Effective Inhibition Of Mir-330/Ship1/Nf-Kappa B Signaling Pathway Via Mir-330 Sponge Repolarizes Microglia Differentiation

Neuroinflammation mediated by microglia has been identified as vital pathogenesis in Parkinson's disease (PD). This study aimed to investigate the role and potential regulatory mechanism of microRNA-330 in the lipopolysaccharide (LPS)-induced chronic neuroinflammatory model. Primary microglia chronic inflammation model and PD animal model were established by LPS treatment.
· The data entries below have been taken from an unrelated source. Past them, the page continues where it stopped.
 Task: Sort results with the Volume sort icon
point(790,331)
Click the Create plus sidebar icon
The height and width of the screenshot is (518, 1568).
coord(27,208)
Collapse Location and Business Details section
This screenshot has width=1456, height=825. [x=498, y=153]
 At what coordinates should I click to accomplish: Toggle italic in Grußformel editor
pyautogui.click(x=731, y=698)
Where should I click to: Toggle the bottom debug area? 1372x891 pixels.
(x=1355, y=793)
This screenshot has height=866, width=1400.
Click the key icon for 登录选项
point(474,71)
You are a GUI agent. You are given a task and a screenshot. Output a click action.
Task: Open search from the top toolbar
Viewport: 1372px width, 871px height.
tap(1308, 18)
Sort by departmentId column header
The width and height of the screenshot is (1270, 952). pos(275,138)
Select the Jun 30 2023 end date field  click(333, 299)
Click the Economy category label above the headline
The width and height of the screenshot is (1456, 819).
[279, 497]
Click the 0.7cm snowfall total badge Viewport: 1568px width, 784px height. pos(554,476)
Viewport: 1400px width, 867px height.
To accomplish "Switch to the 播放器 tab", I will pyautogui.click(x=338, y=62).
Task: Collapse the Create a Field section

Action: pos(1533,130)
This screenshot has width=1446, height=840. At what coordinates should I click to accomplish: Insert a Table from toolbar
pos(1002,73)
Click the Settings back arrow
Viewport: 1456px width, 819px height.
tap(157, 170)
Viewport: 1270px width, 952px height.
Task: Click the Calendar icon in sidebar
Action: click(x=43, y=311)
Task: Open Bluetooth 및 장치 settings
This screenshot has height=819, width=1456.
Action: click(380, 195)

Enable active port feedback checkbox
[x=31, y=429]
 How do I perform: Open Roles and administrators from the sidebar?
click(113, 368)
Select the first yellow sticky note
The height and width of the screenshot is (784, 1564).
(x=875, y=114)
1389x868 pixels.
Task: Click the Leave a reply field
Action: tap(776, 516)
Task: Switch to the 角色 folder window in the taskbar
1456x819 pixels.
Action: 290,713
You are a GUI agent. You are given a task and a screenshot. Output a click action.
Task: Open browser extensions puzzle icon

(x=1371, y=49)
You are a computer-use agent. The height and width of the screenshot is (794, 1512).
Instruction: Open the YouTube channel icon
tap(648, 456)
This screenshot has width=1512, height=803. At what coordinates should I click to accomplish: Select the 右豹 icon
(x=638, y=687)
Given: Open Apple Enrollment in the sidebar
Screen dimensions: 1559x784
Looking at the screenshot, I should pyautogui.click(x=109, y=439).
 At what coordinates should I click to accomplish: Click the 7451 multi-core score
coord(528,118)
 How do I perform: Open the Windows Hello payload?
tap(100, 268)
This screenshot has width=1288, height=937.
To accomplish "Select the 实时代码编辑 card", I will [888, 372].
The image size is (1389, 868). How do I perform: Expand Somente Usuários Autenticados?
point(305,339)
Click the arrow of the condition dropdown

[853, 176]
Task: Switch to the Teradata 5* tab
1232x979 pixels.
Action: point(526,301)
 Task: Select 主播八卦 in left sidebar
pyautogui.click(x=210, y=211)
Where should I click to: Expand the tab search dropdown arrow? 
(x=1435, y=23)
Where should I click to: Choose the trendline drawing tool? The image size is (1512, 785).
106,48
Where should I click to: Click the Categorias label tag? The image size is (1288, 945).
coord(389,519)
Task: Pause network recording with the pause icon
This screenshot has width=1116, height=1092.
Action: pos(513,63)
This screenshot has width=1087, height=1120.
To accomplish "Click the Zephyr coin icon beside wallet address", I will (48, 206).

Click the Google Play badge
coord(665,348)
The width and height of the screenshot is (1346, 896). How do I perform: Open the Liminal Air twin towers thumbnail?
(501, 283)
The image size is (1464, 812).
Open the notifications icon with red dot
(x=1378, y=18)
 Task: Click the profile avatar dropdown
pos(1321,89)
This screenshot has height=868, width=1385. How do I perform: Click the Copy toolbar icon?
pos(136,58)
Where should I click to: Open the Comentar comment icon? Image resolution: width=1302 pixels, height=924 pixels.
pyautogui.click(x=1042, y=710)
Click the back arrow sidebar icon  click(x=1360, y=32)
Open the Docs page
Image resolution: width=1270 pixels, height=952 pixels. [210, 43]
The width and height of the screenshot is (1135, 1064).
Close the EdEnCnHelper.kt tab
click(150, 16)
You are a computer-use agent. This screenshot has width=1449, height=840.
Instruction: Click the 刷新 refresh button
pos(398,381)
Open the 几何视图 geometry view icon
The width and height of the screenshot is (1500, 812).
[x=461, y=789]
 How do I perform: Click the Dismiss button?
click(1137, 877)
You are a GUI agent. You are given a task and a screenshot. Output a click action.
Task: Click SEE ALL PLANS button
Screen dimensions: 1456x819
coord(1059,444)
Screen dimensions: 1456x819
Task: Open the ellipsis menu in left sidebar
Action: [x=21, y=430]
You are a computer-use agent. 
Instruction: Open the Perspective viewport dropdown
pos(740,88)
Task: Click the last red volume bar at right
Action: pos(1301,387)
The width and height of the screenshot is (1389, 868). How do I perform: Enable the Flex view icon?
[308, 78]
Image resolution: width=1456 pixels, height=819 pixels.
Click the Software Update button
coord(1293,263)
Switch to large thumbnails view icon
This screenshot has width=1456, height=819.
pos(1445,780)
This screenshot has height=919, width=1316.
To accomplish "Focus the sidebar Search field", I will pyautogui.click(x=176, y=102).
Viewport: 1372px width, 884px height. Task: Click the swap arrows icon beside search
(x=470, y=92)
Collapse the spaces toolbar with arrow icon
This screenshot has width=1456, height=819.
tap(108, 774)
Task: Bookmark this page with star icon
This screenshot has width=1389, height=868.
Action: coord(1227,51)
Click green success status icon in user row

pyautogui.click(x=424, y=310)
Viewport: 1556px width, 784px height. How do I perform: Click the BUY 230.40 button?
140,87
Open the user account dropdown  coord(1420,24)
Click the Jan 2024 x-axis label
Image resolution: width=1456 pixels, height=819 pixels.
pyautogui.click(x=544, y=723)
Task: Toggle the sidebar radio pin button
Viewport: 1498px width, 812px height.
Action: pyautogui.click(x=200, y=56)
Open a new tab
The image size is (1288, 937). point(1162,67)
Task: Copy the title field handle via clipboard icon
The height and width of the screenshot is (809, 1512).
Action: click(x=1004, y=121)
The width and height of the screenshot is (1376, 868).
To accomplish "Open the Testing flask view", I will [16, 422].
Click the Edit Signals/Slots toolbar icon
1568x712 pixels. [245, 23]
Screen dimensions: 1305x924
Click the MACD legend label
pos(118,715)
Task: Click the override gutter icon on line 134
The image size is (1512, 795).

Bulged microRNA-330 sponges containing six microRNA binding sites were constructed and delivered by plasmid or recombinant adeno-associated virus (rAAV2)/5-green fluorescent protein (GFP) vector. The expression levels of microRNA-330 were assessed by a quantitative real-time polymerase chain reaction. Primary microglia polarization was determined by flow cytometry; meanwhile, dopamine and pro-(anti-)inflammatory cytokines were measured by enzyme-linked immunosorbent assay. Expression levels of GFAP, lba1, inducible nitric oxide synthase (iNOS), Arg1, SHIP1, cytoplasmic, and nuclear factor-kappa B (NF-kappa B) were analyzed by Western blot. The behavioral deficit was determined by the rotarod test. The expression of microRNA-330 increased in the first 4 days and reached a plateau subsequently after LPS treatment. The sponges-mediated repression effect on M1 polarization was gradually enhanced with time. Treatment of miR-330 sponges increased the SHIP1 and Arg1 expression, and decreased the translocation of NF-kappa B and iNOS expression, suggesting the repression of inflammation. In the LPS-induced PD mice, administration of rAAV-sponge-GFP suppressed activation of microglia, downregulated proinflammatory cytokines, resumed the secretion of dopamine, rescued the dopaminergic neurons, and alleviated motor dysfunction. Our results demonstrated that microRNA-330 sponges could sustainably suppress LPS-induced polarization of microglia both in vivo and in vitro probably by negatively regulating NF-kappa B activity via target SHIP1 in microglia, which might be a promising neuroprotective strategy in neurological diseases, such as PD.